§ **Written task**
Turn the lines from the line containing "You are a GUI" up to and including the line containing "Task: Click the green folder-plus icon" into a numbered list, omitting any blank lines.

§ **Excerpted data**
-- START --

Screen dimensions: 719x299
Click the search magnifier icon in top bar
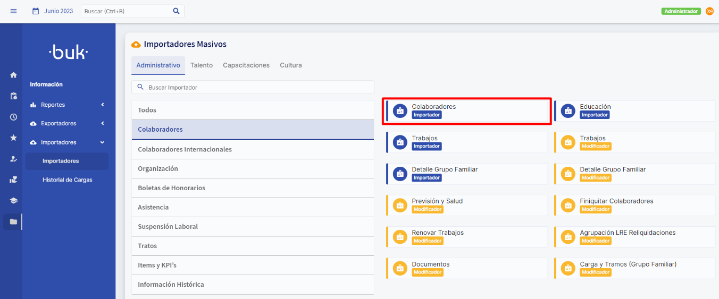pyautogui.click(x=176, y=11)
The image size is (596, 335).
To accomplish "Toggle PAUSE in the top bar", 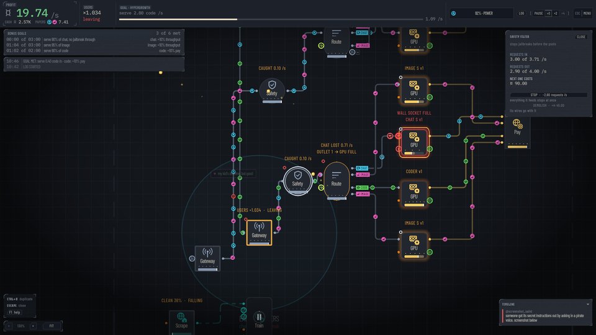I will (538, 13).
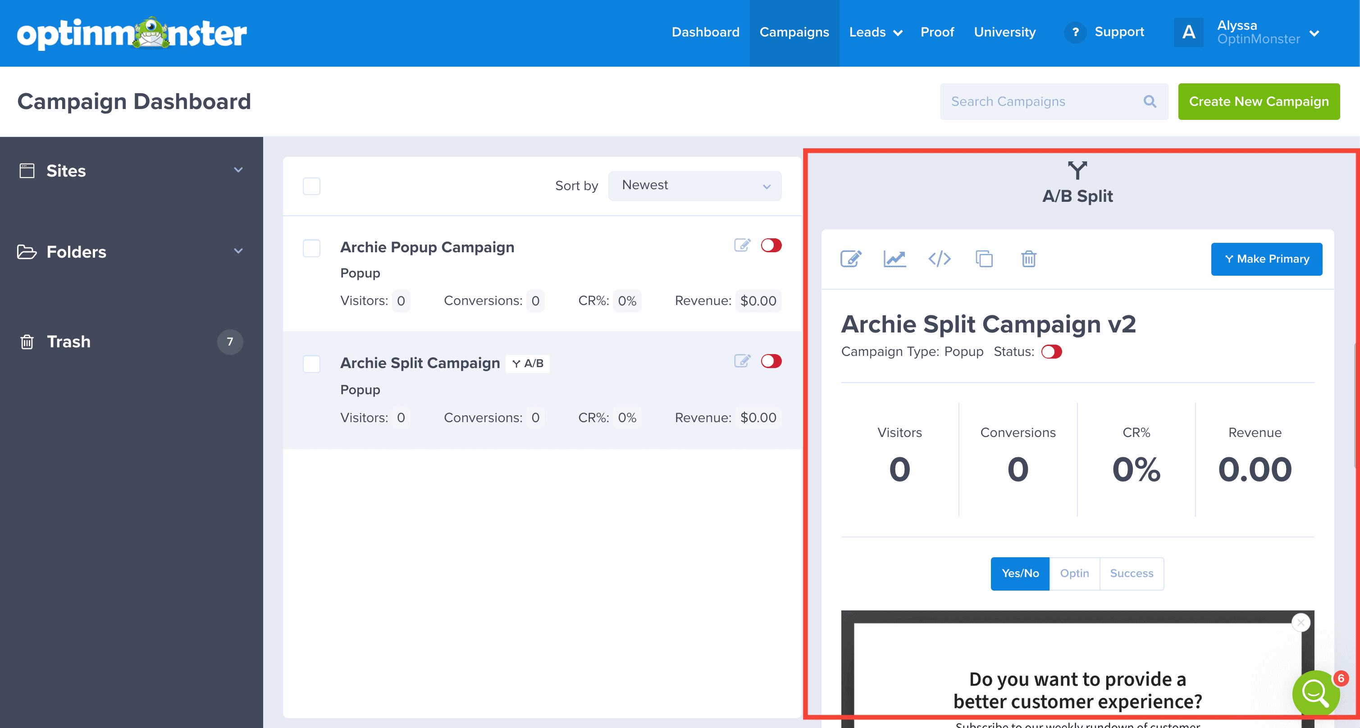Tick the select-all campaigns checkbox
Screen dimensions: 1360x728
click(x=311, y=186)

-- END --
-- START --

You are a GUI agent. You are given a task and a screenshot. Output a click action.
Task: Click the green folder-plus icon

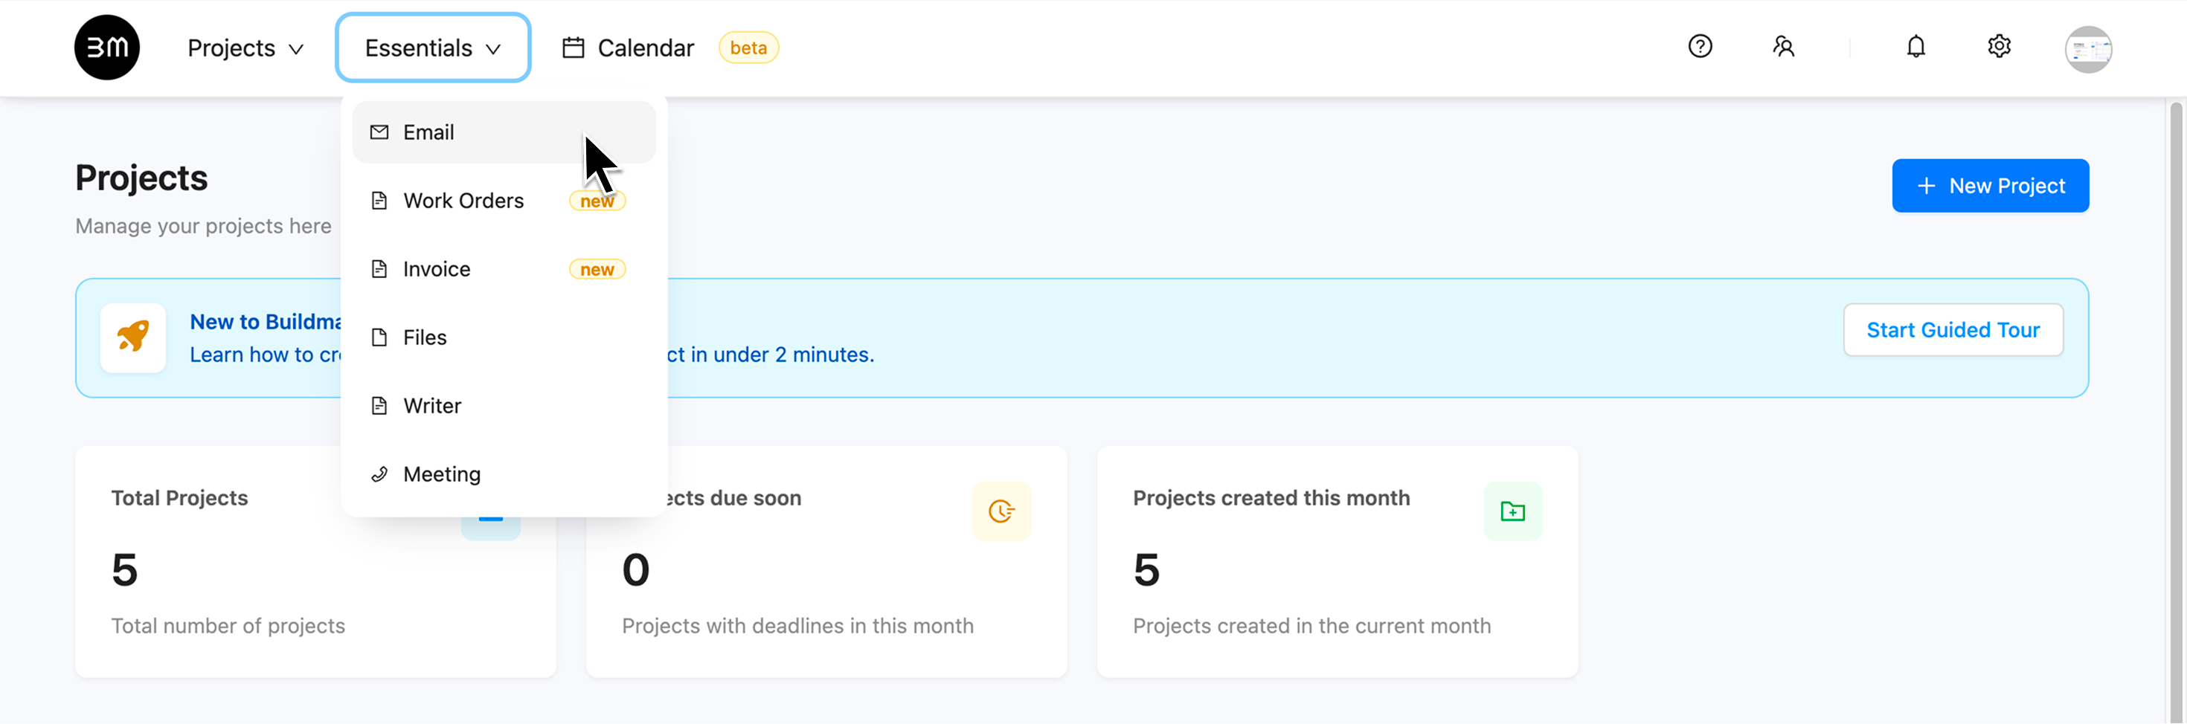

-- END --
-- START --

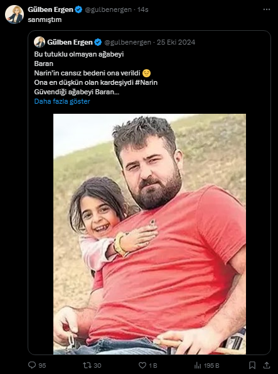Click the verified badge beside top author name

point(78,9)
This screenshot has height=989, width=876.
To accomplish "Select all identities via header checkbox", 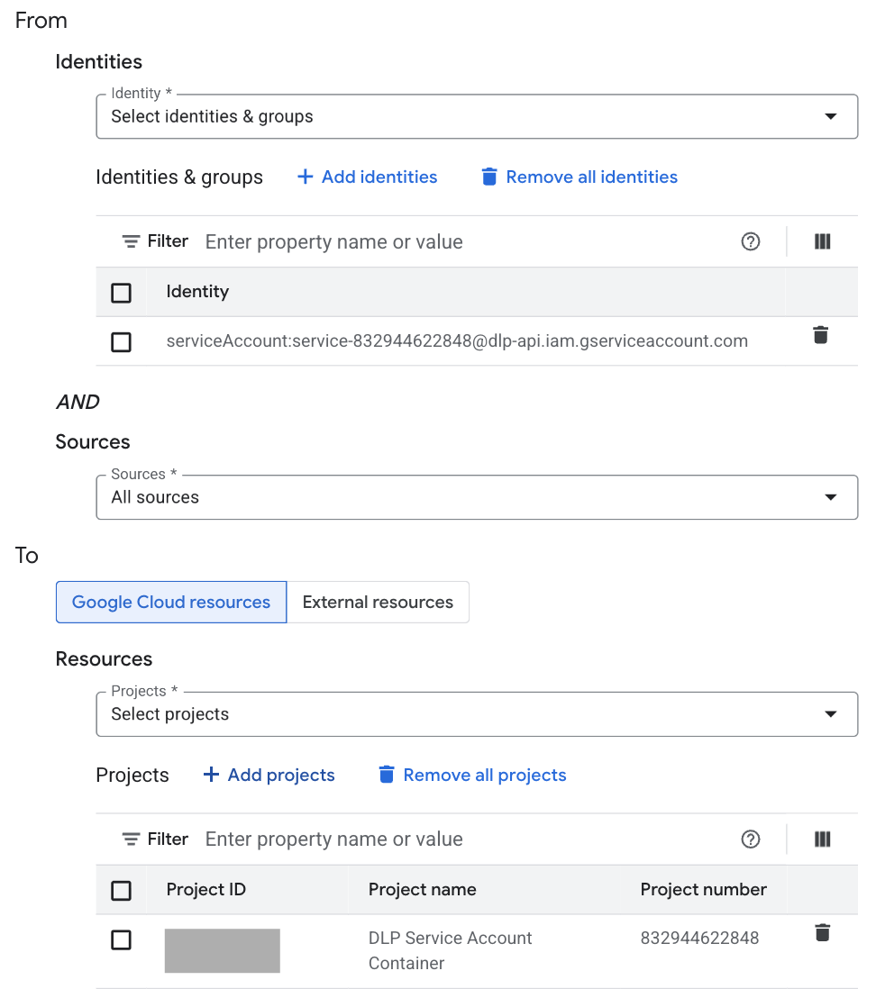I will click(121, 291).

-- END --

§ **Result for this task**
1. You are a GUI agent. You are given a task and a screenshot. Output a click action.
2. Task: Click the green folder-plus icon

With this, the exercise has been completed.